● RECORDS FOR THIS EXERCISE:
▬▬▬

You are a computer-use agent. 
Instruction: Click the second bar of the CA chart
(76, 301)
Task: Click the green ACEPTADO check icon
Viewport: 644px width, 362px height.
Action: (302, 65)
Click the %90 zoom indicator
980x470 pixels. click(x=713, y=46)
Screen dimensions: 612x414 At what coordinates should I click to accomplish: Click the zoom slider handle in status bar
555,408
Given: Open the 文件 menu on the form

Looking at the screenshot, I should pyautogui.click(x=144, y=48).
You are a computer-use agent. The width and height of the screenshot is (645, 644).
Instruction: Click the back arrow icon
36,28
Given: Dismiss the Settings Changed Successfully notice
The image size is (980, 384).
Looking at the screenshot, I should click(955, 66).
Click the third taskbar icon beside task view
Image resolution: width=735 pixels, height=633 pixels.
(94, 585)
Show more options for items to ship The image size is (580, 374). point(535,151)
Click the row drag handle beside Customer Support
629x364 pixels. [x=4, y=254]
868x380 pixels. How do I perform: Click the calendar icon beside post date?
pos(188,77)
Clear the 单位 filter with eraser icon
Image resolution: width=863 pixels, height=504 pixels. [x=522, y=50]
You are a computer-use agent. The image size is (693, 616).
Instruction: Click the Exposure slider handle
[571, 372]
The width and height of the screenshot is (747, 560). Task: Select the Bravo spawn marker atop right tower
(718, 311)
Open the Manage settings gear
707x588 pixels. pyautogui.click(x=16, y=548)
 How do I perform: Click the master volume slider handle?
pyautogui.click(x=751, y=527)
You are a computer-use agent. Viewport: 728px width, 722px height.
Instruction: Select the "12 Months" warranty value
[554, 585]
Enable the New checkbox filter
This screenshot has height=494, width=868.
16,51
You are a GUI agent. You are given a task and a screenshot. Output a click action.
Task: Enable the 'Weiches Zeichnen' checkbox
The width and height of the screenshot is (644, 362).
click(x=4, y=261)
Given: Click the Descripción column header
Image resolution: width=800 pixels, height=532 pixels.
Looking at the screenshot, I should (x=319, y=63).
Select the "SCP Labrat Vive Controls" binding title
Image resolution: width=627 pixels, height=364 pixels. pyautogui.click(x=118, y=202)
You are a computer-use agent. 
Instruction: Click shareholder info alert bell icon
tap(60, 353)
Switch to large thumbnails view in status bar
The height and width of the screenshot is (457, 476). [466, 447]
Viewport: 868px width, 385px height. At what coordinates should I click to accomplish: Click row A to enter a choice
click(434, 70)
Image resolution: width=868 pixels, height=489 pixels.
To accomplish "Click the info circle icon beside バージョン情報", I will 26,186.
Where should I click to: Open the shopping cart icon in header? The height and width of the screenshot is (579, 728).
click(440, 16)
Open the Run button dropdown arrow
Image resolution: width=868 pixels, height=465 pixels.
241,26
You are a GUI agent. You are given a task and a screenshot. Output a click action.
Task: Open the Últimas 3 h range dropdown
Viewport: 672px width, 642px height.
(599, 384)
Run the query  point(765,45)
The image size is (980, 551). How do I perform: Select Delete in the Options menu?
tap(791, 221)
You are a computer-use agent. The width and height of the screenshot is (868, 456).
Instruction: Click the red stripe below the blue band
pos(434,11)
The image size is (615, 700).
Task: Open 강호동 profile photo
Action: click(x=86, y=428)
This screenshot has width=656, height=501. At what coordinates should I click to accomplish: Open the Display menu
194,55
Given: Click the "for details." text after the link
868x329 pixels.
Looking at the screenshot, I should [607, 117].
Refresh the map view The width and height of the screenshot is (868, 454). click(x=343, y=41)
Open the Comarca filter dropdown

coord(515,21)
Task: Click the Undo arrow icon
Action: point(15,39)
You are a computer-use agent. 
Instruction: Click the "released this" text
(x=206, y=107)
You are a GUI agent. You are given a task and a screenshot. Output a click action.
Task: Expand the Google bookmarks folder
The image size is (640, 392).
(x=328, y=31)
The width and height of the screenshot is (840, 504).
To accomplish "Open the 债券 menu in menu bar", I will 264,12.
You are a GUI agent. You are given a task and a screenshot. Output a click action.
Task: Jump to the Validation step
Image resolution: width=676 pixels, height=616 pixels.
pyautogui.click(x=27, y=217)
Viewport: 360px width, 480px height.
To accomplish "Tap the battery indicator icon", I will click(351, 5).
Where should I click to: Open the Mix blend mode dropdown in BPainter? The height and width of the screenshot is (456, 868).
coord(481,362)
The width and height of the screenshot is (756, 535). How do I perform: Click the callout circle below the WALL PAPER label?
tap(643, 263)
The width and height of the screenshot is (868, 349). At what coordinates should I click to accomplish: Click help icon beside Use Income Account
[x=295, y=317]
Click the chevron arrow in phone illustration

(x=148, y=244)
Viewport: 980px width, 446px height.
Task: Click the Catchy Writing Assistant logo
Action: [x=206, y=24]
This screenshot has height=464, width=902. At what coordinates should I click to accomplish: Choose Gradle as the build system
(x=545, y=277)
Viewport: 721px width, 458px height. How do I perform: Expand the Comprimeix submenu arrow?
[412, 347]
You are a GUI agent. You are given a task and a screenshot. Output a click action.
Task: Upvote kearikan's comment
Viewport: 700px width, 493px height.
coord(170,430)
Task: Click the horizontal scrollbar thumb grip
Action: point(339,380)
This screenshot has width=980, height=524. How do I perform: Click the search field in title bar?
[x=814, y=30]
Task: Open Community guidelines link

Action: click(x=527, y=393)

▬▬▬

● INSTRUCTIONS TO FOLLOW: Using the listing above, show each line with the word "Enable" in it.

● RESPONSE:
Enable the New checkbox filter
Task: Enable the 'Weiches Zeichnen' checkbox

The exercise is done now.